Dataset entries
⟨

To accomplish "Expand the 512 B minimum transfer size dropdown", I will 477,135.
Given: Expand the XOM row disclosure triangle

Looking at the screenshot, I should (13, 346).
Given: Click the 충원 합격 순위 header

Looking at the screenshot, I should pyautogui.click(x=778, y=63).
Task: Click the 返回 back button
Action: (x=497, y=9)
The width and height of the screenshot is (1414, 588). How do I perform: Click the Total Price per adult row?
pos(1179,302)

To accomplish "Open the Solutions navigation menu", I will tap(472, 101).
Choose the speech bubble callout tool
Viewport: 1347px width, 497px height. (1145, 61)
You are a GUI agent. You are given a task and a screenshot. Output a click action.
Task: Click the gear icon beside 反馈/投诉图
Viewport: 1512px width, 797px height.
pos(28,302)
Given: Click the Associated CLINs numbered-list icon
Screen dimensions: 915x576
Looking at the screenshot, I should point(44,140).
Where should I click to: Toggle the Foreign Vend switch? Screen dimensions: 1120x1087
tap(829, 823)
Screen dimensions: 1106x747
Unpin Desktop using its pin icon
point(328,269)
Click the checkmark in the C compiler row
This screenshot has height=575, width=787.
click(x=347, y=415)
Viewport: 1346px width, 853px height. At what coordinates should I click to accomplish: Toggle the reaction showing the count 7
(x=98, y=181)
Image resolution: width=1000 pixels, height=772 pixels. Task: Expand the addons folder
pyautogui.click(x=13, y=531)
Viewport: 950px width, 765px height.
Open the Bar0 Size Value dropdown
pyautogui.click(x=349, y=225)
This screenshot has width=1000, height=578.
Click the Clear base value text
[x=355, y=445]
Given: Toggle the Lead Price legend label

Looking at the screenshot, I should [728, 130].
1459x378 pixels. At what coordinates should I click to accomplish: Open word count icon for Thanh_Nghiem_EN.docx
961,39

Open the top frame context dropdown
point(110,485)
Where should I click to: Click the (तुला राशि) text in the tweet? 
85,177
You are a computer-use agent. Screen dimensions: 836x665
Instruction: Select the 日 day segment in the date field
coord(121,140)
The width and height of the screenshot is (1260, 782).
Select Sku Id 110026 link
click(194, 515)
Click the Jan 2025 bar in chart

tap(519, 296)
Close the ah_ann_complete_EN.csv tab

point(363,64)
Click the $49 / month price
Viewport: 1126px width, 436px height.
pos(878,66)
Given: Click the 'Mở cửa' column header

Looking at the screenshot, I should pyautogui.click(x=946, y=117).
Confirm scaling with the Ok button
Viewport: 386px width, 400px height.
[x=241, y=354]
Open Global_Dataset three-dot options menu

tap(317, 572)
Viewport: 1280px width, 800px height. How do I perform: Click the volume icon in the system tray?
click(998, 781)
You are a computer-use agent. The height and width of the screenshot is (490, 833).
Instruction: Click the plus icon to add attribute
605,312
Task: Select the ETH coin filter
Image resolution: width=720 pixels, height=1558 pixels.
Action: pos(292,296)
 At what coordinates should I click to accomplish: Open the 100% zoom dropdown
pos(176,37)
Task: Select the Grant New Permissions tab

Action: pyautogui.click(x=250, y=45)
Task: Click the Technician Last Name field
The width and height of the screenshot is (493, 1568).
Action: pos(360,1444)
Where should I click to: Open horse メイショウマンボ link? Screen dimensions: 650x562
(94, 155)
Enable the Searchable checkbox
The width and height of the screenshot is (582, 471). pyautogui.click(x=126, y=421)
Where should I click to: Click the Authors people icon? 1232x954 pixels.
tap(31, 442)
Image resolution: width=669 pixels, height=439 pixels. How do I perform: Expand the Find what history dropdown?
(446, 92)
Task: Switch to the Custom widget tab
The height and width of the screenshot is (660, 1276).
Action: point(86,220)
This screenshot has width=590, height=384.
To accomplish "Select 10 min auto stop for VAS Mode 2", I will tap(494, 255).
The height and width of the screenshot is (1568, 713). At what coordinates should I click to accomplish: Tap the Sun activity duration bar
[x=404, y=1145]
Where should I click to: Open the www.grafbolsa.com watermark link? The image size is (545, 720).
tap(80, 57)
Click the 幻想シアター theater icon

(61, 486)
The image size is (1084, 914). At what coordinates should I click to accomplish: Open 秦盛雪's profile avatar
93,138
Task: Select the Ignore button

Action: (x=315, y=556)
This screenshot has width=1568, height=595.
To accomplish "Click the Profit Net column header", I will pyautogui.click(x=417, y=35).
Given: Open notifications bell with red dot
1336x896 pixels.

⟩

WHAT YOU WILL DO: Pull out every line in the data above that has the word "with".

PROBLEM SOLUTION:
Confirm scaling with the Ok button
Given: Open notifications bell with red dot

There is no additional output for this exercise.